The reponse was that this did not seem to be a very urgent
request, and when did we think we'd really need it by? I suggested
that we'd like it just before the fire started, please. This
scored us a laugh, but no fire extinguisher. Yesterday we
tried a different tactic: we *didn't* ask for a fire extinguisher.
This morning there were *two*, sitting either side of the
AASTO entrance door.
We
now have in our possession "AASTO #1", the first
JAZ disk of housekeeping data. Does anyone in Sydney think
they know how to read it?
Nothing
really funny happened today. I washed my clothes, had a shower
(this is a major event at the Pole), and read my "newt"

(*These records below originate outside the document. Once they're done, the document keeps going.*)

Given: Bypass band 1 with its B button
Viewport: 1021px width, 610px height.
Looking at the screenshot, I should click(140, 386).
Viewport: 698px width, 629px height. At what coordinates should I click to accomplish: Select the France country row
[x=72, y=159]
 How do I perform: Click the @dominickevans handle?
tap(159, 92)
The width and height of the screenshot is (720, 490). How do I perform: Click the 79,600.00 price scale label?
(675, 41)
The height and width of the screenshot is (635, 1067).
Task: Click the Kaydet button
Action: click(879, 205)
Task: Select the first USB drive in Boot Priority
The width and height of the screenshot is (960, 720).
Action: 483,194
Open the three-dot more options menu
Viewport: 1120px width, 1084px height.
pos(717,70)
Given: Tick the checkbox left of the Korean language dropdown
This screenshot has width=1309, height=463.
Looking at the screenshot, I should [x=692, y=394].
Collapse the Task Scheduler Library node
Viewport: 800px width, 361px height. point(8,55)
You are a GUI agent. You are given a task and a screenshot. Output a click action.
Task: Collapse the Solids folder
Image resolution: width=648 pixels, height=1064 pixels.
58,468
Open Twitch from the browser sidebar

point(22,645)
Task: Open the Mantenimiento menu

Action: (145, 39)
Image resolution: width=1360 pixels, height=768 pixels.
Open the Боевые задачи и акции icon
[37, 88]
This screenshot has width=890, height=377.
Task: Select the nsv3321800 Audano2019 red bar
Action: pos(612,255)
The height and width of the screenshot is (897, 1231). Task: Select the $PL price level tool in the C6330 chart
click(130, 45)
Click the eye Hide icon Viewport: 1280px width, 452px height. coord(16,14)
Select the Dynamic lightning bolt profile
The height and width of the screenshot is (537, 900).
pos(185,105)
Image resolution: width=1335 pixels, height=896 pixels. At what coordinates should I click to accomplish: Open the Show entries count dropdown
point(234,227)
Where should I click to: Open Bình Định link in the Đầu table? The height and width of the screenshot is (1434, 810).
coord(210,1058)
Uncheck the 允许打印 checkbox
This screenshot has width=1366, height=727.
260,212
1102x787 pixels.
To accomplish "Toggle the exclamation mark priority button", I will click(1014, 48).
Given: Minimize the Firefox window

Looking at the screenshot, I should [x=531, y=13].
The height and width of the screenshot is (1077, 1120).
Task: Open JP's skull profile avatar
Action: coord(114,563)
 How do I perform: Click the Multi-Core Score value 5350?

email. Ev Paschal fixed the noise problems in the DCU by putting
little capacitors and ferrite beads here and there, and never
once made a sound like scraping toast. The AGO service crew
arrived, looked around and said "Oh boy", and will
come back tomorrow and try to fix the TEG. Ant and I will
work somewhere else, as we alreay know the TEG is full of
rockwool - one of the worst substances in the known universe
after brown slime.
Tonight
the crane is coming to lift GRIM off SPIREX. This marks the
beginning of the Abu project - something that should have
happened three weeks ago. Al Fowler and Nigel Sharpe arrive
tomorrow.
The
"super" hasn't made its "mating wasps"
rebooting noise since we replaced the GoodWill supply with
the Lambda.
The
wind has dropped to below 10 knots, so we hope to get on with
the other tasks like pulling the AFOS down in the next day
or two (thereby avoiding the rockwool).